Try it: Take the data below and copy exactly the lines starting at the one with "Size Chart (57, 2325)" and finishing at the one with "[Menu] (605, 56)", both included.

Records to use:
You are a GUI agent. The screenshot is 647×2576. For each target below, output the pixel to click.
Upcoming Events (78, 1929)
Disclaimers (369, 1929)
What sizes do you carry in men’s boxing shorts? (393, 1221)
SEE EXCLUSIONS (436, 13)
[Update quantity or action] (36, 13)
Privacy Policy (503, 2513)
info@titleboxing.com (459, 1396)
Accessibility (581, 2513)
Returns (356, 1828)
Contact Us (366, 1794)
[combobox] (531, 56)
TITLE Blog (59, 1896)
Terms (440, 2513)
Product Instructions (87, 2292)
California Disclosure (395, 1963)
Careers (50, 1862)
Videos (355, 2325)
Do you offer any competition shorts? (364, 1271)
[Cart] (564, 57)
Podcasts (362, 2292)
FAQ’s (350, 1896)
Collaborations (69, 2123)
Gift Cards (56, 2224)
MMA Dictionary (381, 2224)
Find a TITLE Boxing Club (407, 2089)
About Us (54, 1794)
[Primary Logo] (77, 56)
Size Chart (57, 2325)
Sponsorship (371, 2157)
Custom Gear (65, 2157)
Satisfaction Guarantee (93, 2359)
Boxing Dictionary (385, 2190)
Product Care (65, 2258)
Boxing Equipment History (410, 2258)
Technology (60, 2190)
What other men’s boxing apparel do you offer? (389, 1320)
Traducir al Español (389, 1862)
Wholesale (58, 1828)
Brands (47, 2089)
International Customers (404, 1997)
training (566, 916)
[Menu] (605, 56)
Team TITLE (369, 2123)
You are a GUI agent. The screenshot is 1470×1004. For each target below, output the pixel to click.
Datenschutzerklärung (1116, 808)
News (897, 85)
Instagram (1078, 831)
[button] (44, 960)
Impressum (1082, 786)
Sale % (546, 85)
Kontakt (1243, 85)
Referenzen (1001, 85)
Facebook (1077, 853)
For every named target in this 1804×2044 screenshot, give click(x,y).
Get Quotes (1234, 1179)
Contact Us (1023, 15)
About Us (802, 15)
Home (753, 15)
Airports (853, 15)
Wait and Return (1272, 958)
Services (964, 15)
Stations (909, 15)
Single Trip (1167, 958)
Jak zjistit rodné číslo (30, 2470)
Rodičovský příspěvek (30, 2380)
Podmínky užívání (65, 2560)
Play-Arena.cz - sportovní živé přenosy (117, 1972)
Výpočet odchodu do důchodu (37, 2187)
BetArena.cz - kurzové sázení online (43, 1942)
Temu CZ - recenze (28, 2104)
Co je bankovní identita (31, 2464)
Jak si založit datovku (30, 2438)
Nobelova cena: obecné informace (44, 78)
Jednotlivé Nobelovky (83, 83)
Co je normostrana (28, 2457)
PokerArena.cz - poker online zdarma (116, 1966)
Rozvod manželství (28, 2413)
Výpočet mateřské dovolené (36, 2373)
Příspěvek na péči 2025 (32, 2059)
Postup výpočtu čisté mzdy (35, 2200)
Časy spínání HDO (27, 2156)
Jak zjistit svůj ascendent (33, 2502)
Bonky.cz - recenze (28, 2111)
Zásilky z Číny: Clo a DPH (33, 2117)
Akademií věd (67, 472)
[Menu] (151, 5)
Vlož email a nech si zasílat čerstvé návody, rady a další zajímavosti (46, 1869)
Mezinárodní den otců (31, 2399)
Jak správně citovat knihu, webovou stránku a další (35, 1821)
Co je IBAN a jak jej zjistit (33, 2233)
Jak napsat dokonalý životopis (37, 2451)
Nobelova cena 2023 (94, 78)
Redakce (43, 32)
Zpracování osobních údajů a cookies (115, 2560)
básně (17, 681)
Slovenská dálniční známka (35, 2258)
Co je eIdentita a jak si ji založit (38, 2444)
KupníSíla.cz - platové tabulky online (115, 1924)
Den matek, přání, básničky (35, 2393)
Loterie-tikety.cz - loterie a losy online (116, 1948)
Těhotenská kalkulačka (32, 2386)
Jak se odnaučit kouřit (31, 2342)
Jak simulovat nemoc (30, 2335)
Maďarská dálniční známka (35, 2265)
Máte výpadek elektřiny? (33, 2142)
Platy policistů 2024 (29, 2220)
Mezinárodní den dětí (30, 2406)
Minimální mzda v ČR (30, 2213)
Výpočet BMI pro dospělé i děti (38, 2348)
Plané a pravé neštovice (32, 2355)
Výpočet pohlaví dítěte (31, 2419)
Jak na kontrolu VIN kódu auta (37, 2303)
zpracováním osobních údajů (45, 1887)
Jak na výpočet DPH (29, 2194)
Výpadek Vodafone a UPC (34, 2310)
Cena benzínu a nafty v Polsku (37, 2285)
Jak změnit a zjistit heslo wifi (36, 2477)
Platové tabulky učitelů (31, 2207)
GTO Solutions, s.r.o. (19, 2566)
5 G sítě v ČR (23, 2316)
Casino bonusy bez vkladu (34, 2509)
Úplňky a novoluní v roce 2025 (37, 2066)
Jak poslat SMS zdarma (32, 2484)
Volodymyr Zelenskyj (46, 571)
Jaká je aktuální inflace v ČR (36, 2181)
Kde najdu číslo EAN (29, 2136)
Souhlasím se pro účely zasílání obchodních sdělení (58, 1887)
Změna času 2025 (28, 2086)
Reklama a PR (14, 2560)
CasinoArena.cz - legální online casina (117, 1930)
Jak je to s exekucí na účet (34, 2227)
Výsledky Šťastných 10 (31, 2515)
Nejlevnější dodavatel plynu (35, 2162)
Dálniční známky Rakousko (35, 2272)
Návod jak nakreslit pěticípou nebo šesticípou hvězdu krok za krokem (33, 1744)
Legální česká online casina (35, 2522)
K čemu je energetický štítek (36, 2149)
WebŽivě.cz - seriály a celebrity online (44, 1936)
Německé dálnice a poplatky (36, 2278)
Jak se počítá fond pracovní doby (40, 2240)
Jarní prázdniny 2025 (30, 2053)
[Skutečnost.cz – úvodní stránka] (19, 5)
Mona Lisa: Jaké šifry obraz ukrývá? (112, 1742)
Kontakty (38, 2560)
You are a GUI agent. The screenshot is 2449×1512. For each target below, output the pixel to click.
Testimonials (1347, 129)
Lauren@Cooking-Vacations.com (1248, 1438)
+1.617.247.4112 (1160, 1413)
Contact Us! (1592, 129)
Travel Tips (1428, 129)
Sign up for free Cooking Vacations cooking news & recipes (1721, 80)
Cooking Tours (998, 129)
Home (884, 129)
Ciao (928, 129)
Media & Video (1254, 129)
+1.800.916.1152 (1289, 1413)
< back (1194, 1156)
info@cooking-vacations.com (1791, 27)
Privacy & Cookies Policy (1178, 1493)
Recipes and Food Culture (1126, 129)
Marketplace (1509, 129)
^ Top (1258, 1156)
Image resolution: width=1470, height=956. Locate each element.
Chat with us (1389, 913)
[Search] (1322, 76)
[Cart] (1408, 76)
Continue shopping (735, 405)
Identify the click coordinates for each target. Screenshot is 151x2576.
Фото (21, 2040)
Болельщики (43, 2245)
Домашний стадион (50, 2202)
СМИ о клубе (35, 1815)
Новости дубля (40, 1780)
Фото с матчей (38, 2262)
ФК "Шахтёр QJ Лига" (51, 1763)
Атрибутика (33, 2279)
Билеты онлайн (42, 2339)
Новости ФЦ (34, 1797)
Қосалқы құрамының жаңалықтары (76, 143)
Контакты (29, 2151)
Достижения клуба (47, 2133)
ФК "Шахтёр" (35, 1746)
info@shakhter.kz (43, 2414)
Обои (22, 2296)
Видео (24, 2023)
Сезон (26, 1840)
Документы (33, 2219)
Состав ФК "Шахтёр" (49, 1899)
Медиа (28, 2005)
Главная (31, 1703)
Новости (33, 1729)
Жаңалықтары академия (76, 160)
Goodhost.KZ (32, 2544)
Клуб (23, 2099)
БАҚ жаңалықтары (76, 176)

Answer to the exercise:
Size Chart (57, 2325)
Sponsorship (371, 2157)
Custom Gear (65, 2157)
Satisfaction Guarantee (93, 2359)
Boxing Dictionary (385, 2190)
Product Care (65, 2258)
Boxing Equipment History (410, 2258)
Technology (60, 2190)
What other men’s boxing apparel do you offer? (389, 1320)
Traducir al Español (389, 1862)
Wholesale (58, 1828)
Brands (47, 2089)
International Customers (404, 1997)
training (566, 916)
[Menu] (605, 56)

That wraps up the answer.